▶ **WHAT IS NEEDED**
Can you transcribe the stretch of the listing below, from the line containing "Given: Open Telegram from the dock" through the line containing "Screen dimensions: 823x481", both included? Omit the pictures from your answer.

▶ **ENTRIES**
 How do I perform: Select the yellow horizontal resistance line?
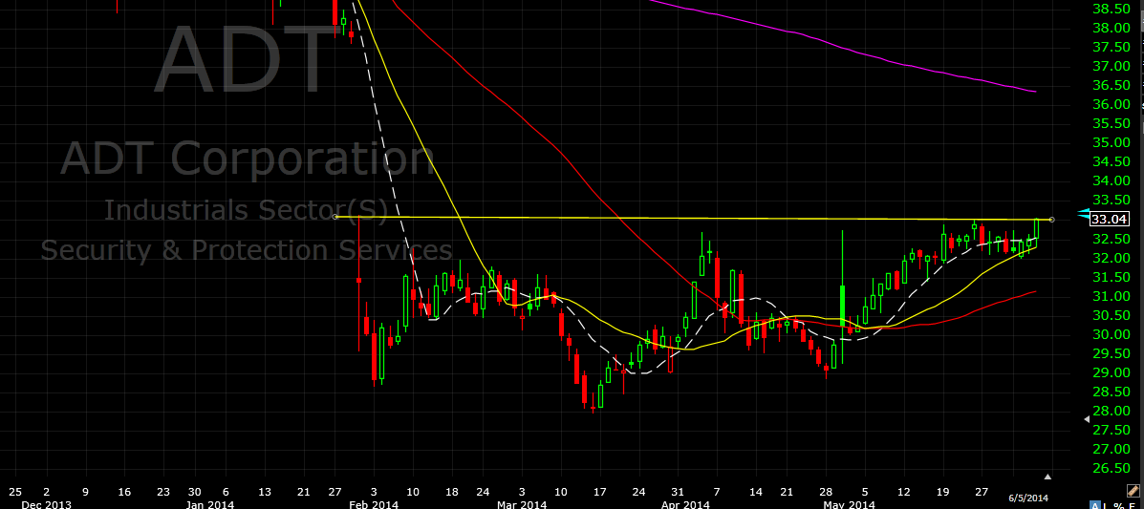click(x=669, y=218)
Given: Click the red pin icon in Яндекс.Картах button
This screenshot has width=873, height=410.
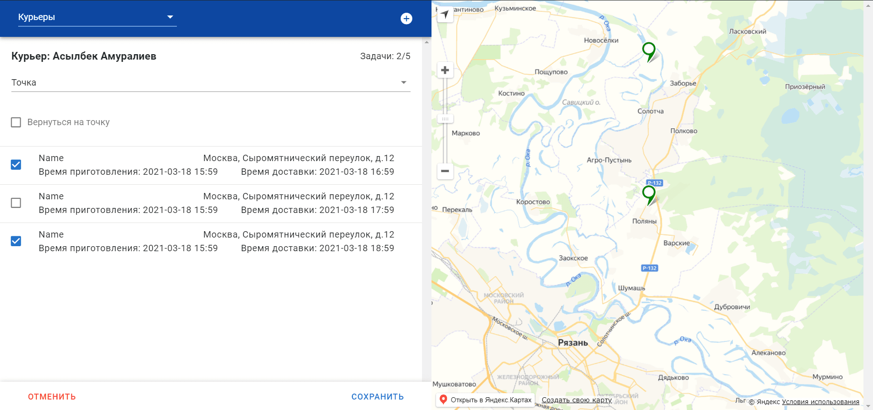Looking at the screenshot, I should [x=443, y=400].
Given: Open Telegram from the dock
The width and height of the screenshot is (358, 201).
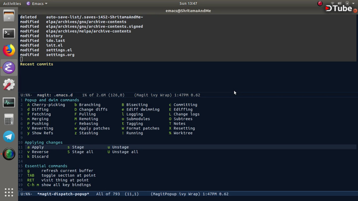Looking at the screenshot, I should coord(9,137).
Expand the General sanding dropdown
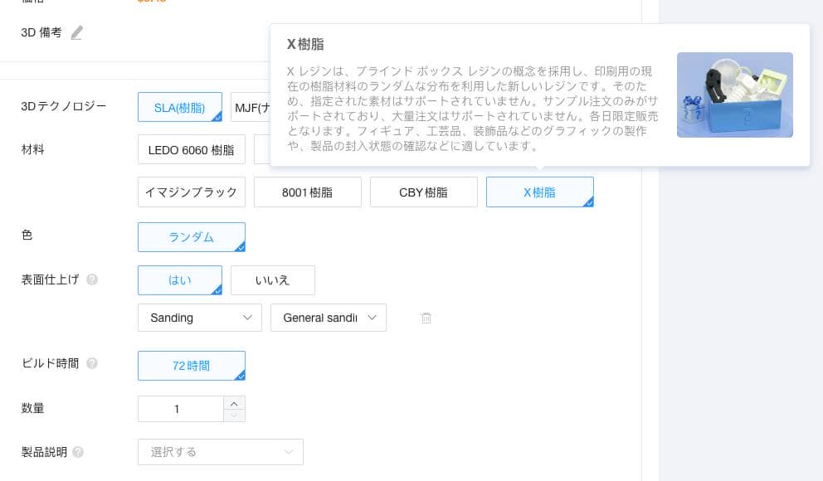Screen dimensions: 823x481 click(x=328, y=318)
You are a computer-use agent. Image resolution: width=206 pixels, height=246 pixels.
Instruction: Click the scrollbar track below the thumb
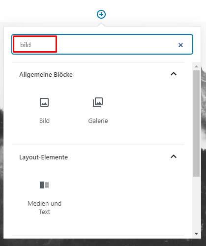[x=196, y=203]
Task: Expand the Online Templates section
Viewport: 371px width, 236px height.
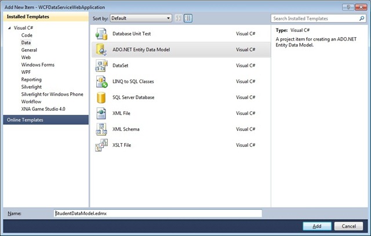Action: point(24,119)
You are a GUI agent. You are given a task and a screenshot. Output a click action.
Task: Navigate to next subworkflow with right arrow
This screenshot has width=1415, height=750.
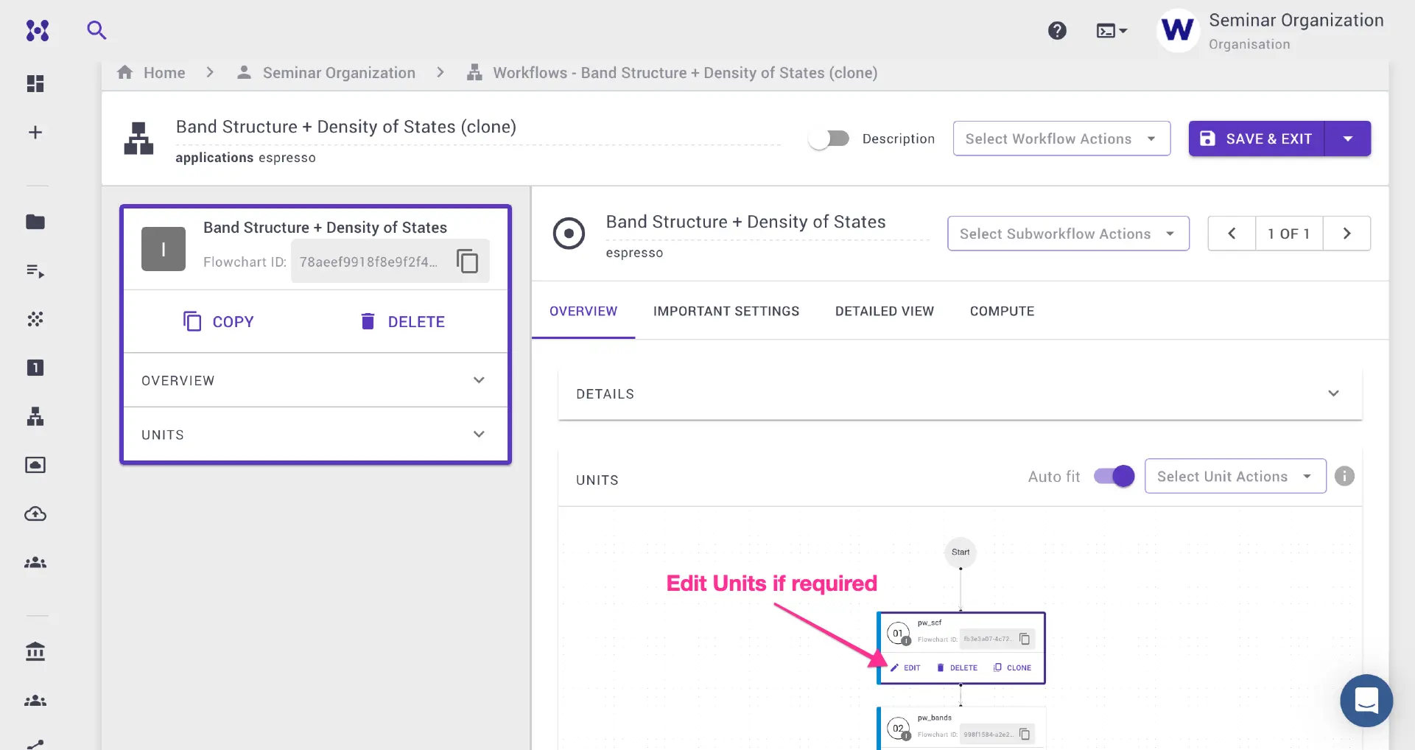pos(1348,233)
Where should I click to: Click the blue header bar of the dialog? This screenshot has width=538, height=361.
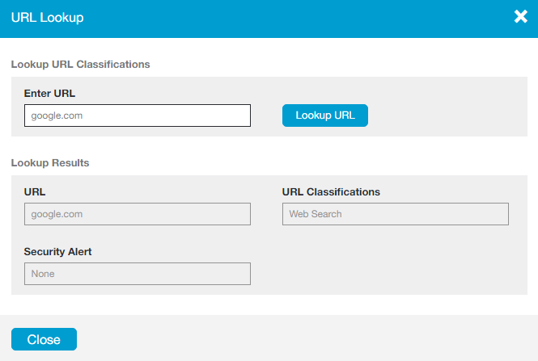[283, 17]

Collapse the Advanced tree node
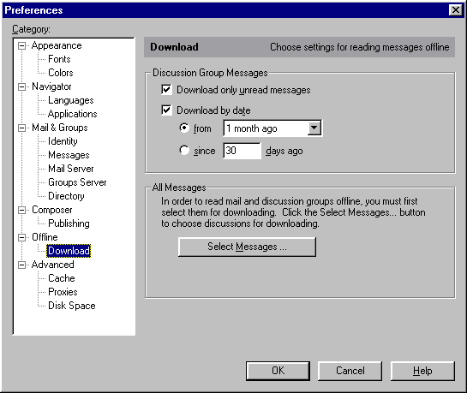21,265
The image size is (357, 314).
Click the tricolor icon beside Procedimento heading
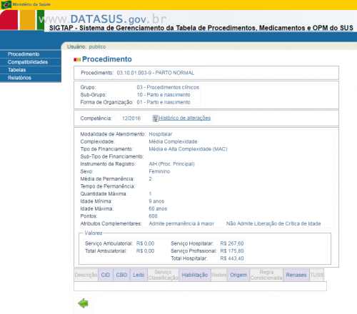tap(77, 59)
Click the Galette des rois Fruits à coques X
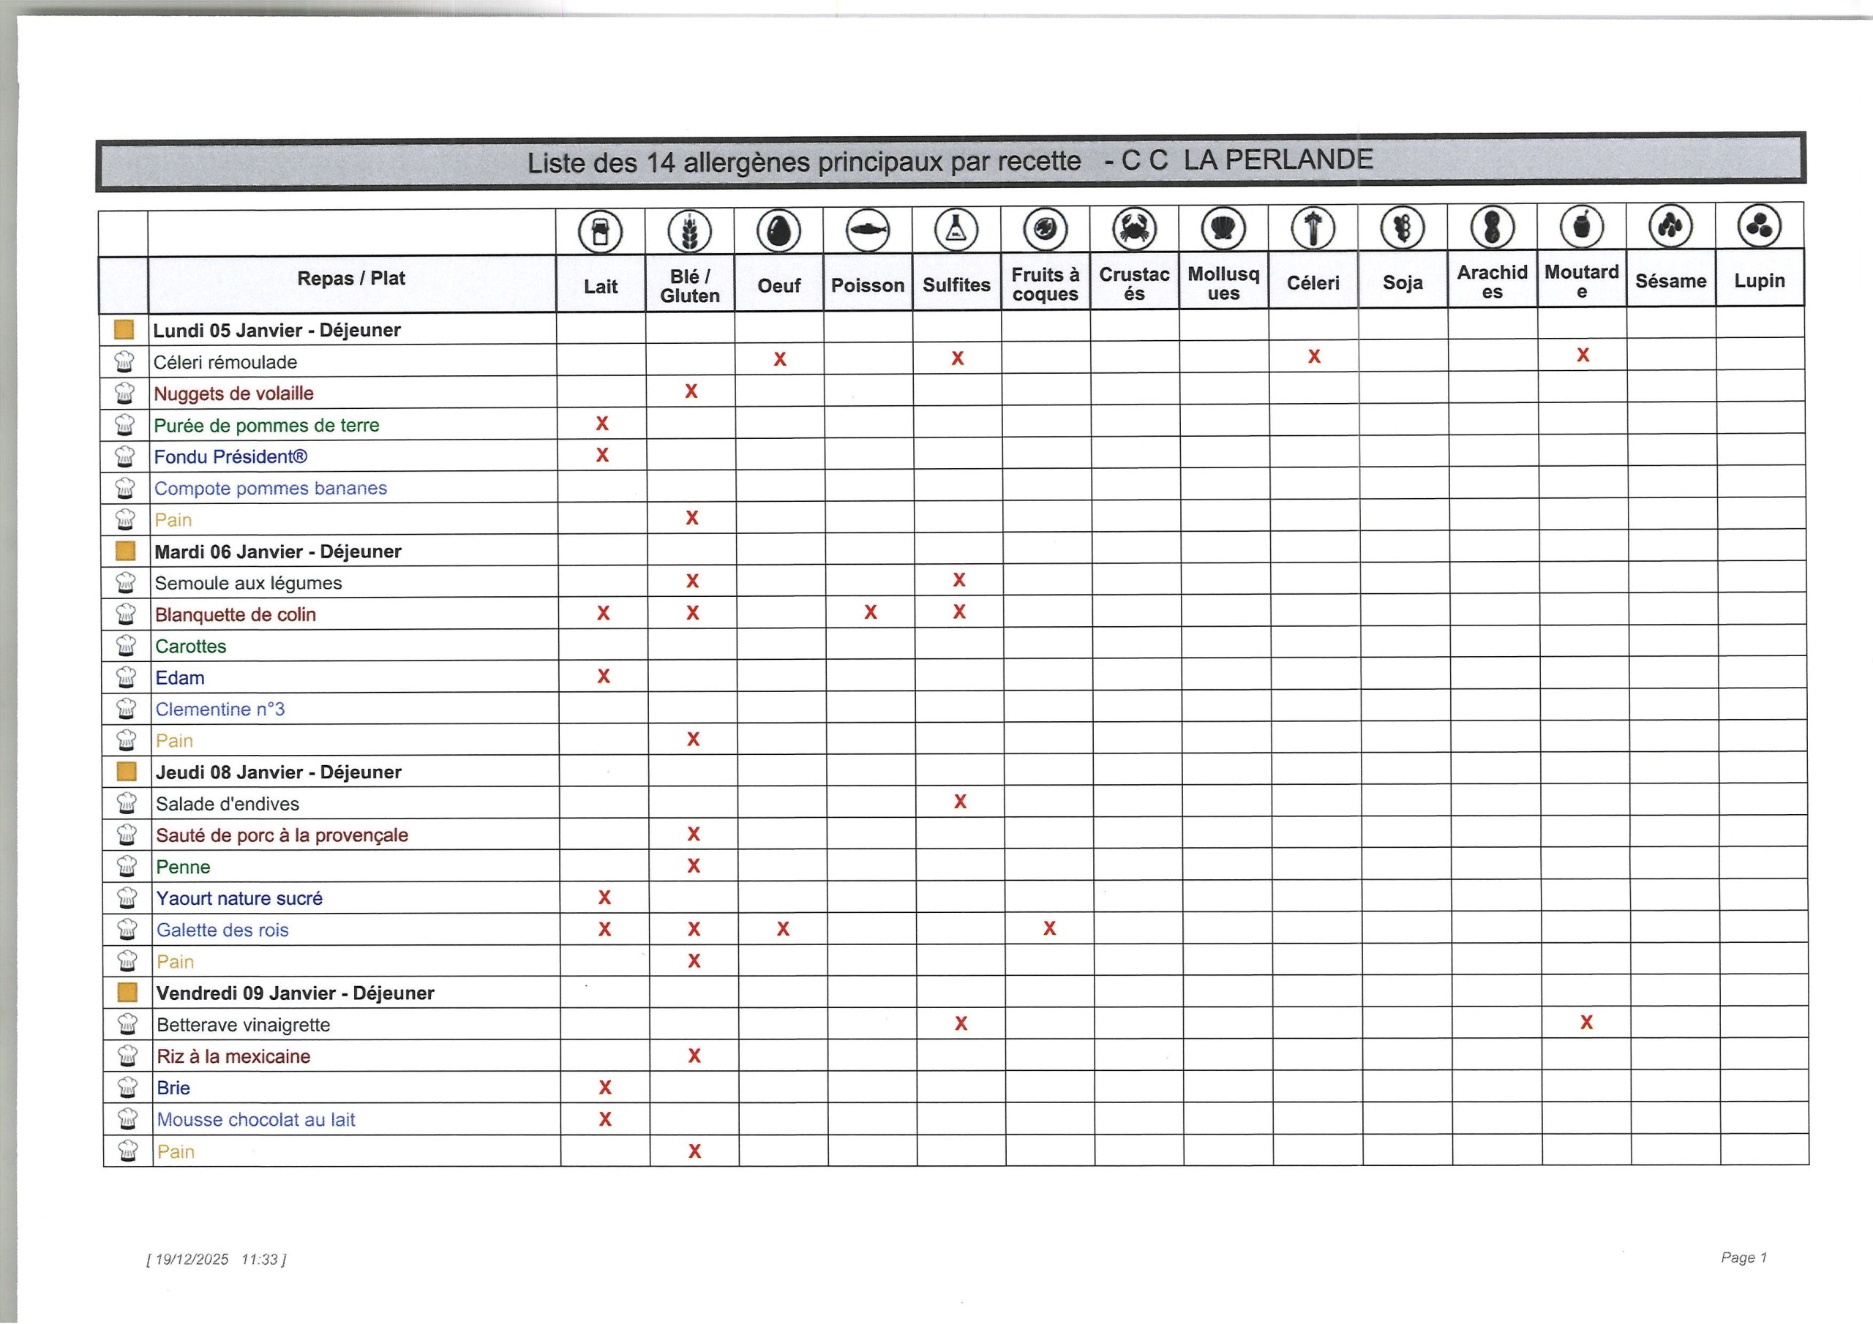This screenshot has width=1873, height=1324. point(1049,928)
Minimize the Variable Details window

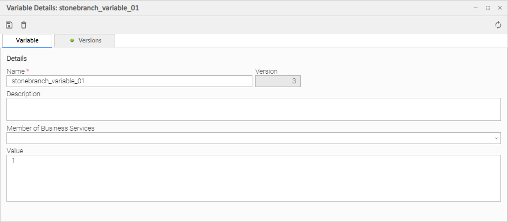[x=475, y=8]
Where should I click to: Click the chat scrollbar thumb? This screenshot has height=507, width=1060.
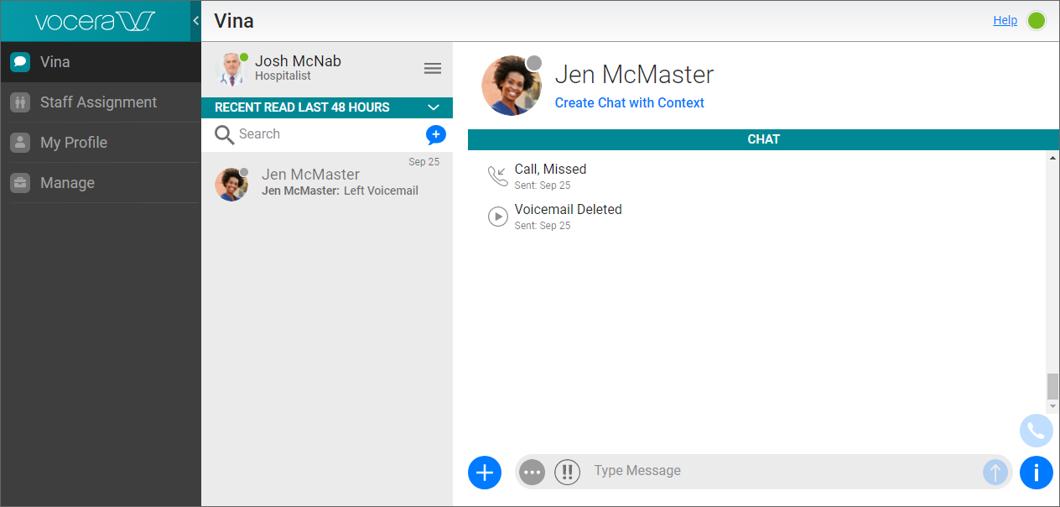click(x=1052, y=386)
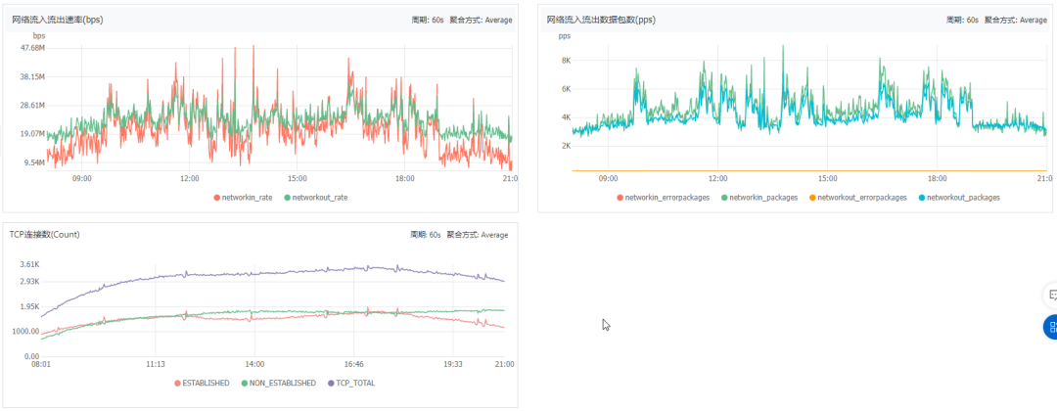Hide the networkout_errorpackages series
The height and width of the screenshot is (411, 1057).
(x=858, y=197)
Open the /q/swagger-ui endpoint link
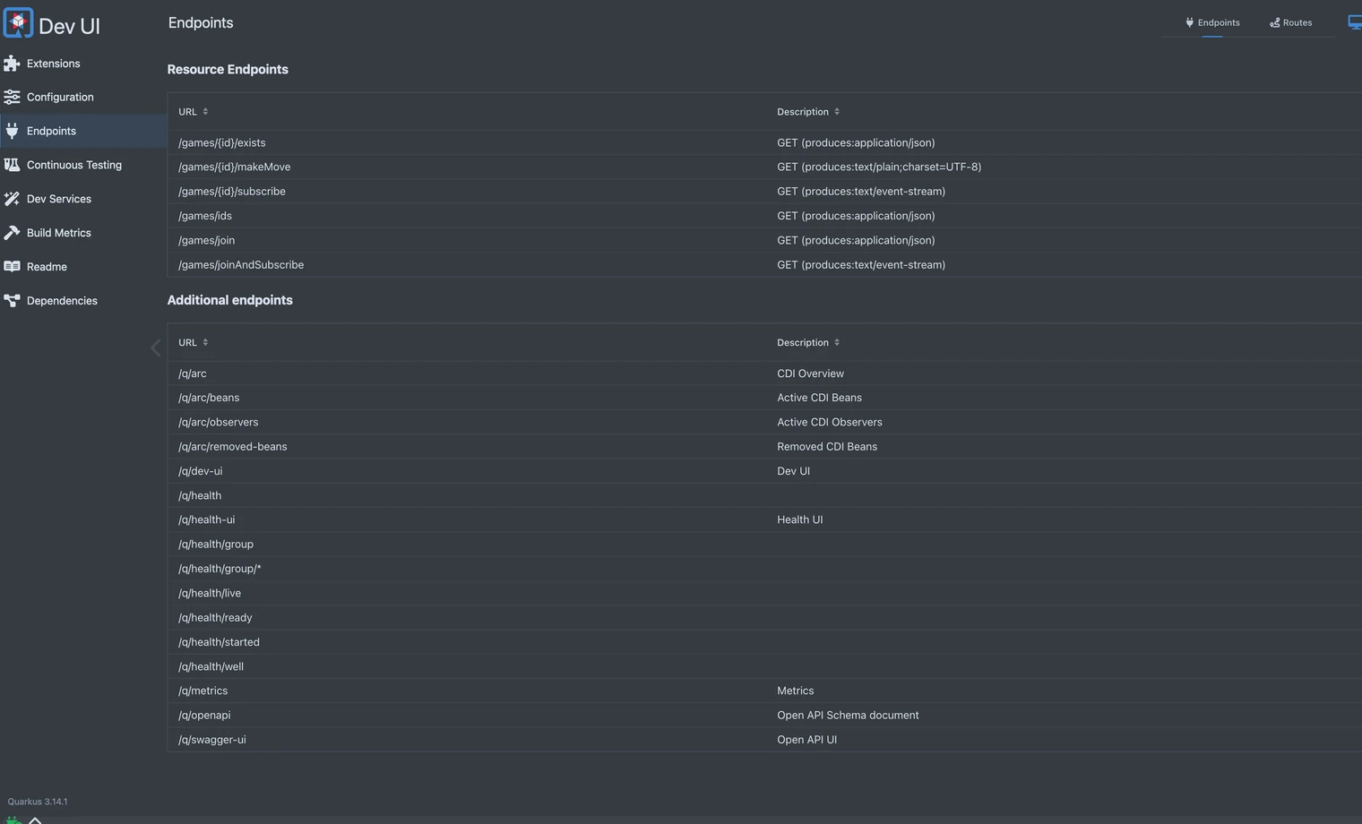The image size is (1362, 824). click(212, 740)
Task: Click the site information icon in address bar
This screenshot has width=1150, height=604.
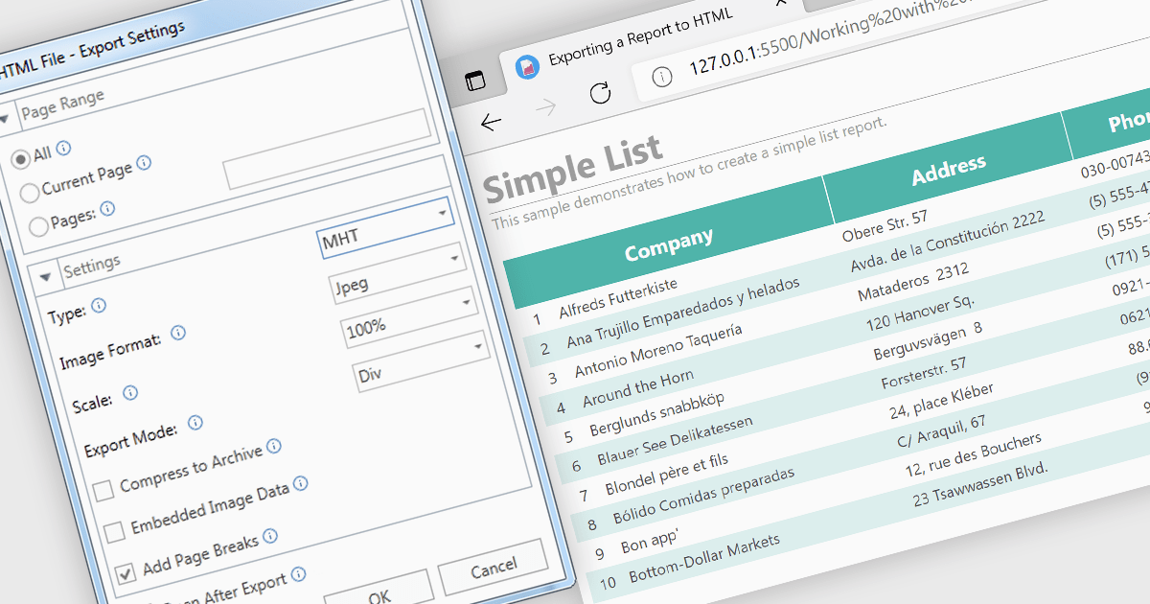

▶ **EXERCISE OUTPUT**
Given: Open Telegram from the dock
The width and height of the screenshot is (358, 201).
Looking at the screenshot, I should coord(9,137).
Expand the General sanding dropdown
Screen dimensions: 823x481 click(x=328, y=318)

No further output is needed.